Lin Chang MD: It interrelates several mechanisms that are thought to play key roles in the pathophysiology of IBS. One mechanism is altered gut motility and secretion leading to altered bowel habits. Another is enhanced visceral perception. The patients are more sensitive to luminal contents like gas and stool, so they'll present with bloating and pain. And then there's the dysregulated brain-gut axis. The bidirectional brain-gut communications are very important for gut function and when they becomes dysregulated, as in IBS, patients will develop these symptoms. These three different factors actually interrelate and can influence each other.

Peter Salgo MD: That sounds pretty complicated. Larry, what kind of motility disturbances do you see in IBS?

Lawrence Schiller MD: There are a number that have been described over the years. People talk about excessive contractions in response to distention of the gut. People also have described problems with the transit time through the intestine being either too slow, as in the case of constipation, or too fast, as in the case of diarrhea.

Peter Salgo MD: Are there any IBS-specific motor disturbances that you can point your finger at and say, "Ah, that's IBS?"

Lawrence Schiller MD: Not really. You can't do a motility study and say, "You have IBS," on the basis of that motility study.

Susan Lucak MD: That's why earlier studies that focused on motility in irritable bowel syndrome were looking for any specific motility patterns. But none have been found that we can use specifically and diagnostically for irritable bowel syndrome.

Peter Salgo MD: That surprises me.

Lin Chang MD: I would make a comment on that. One of the findings is enhanced sigmoid contractions following a meal. That is something fairly common in IBS, but you don't see it in every patient. For constipation, patients will have slow transit and the patients with diarrhea will have rapid transit.

Patients with diarrhea will have increased high-amplitude, propagating contractions, which can be associated with the sensation of pain, along with their enhanced visceral perception. In combination with these altered motility markers, they will have more pain.

Peter Salgo MD: Help me out on this, as I'm a non-specialist here. You're talking about transit times.

Lin Chang MD: Right.

Peter Salgo MD: You are saying there are disordered transit times which do seem to be consistent with the diarrheal phase or the constipated phase of the illness, but that this is distinct from motility. How do you make that distinction?

Peter Salgo MD

Lin Chang MD

Lin Chang MD: Well, for the diarrhea type, you would have these increased high-amplitude, propagating contractions. So enhanced motility will lead to rapid transit. These two things go hand-in-hand more easily than constipation and the degree of motility. In constipation, if, for example, you had decreased motility, you would have decreased contractions, and thus slow transit. But potentially you could also have constipation and increased contractions, but not in a propagating way, so the stool doesn't move through as normally as it should.

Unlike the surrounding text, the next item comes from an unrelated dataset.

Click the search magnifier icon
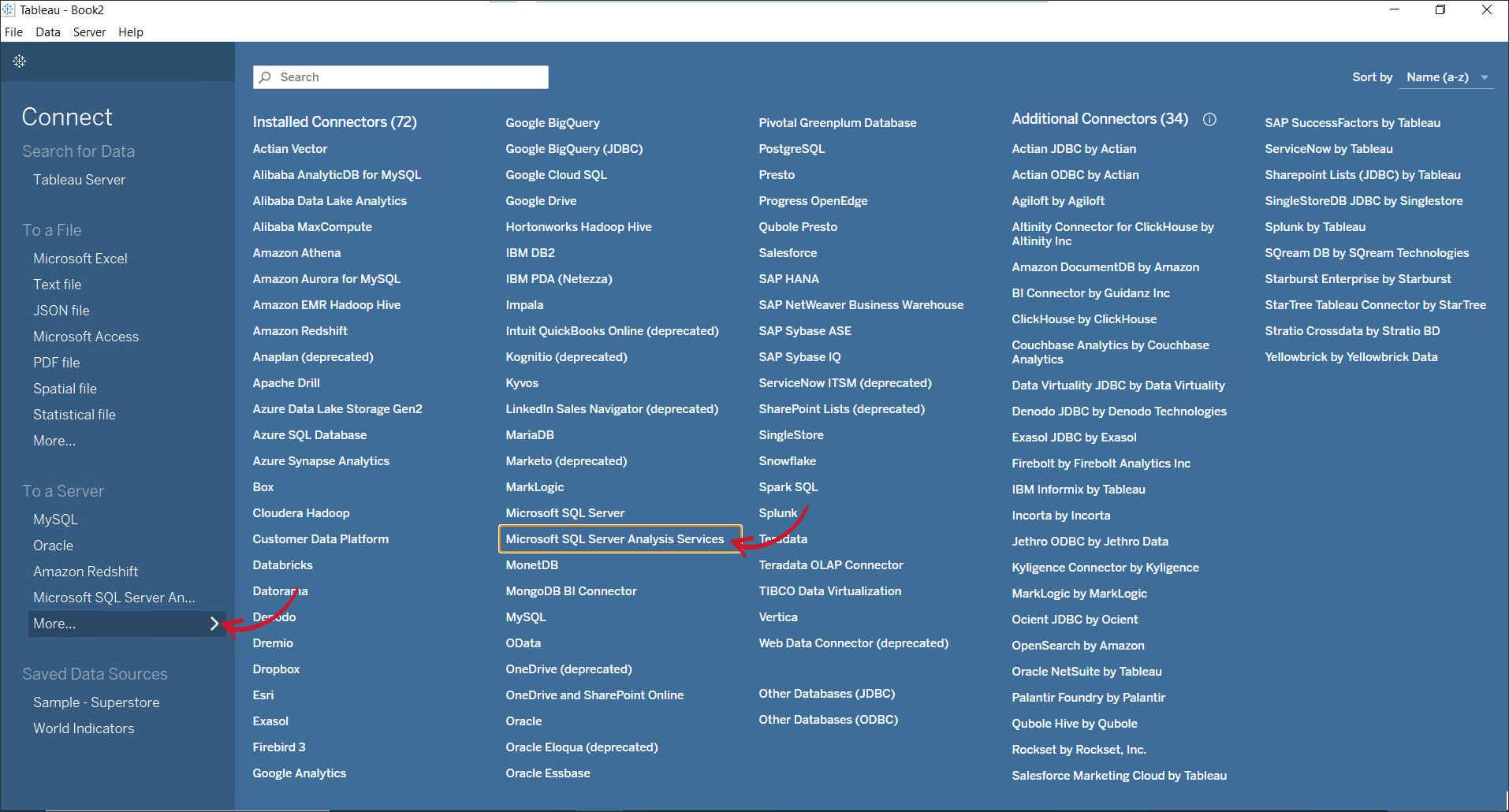The width and height of the screenshot is (1509, 812). pyautogui.click(x=266, y=77)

Peter Salgo MD: Why don't you lead us through the other part of this, which is the so-called visceral hypersensitivity. It's the second part of this integrated model, right? What do you mean by it? How do you measure it?

Lawrence Schiller MD: People have been fascinated by this for a long time. A series of old observations have been made and confirmed in recent years that people who have irritable bowel syndrome are more sensitive to distending stimuli in the lower intestine. This curve shows that.

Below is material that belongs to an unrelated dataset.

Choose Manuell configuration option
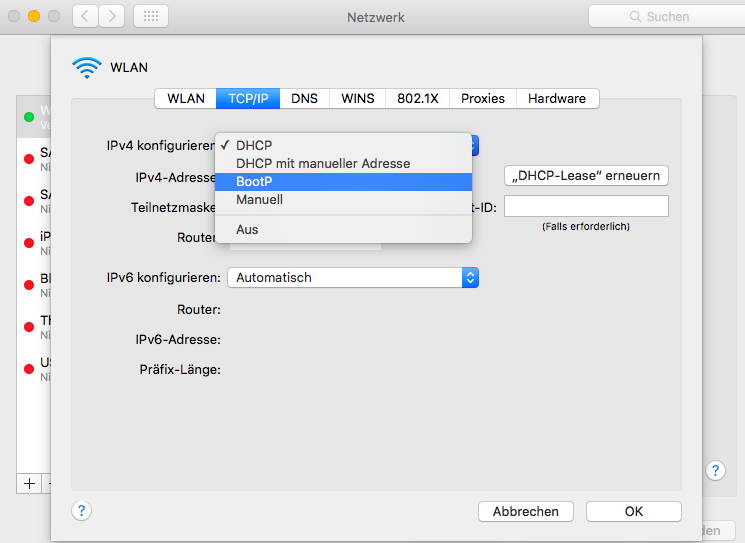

On the horizontal axis is the volume that's placed in a balloon that's put up into the rectosigmoid colon versus the percent of patients reporting pain with that degree of distention.

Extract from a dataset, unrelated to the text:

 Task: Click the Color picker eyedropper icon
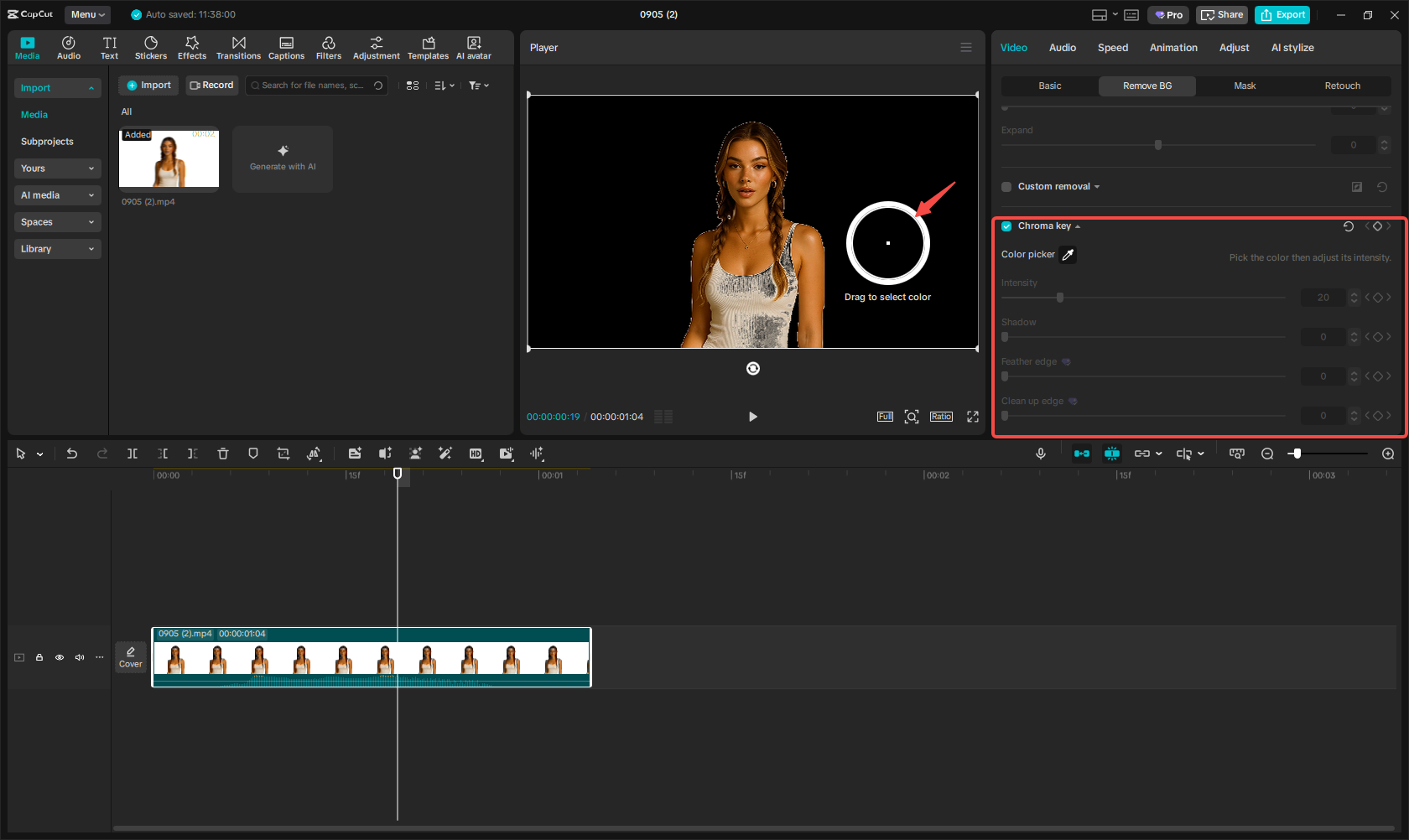[x=1068, y=255]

And you can see on the lower part of the curve, the healthy non-IBS population feels the balloon rather early. The typical sensation threshold is only 10 or 20 cc of air, so it's a very sensitive area. But it's not perceived as painful until the distending volume gets quite large: in the range of 180 or so.

In contrast, the upper curve shows you the percent of the IBS patients that are experiencing pain at the different distending volumes. And as you can see, by the time you get to 180 milliliters of distention, about half of the IBS patients are reporting pain. So they're more sensitive to distention of the rectosigmoid colon than the healthy controls.

Peter Salgo MD: Is this something that you could use as a diagnostic test in clinical practice?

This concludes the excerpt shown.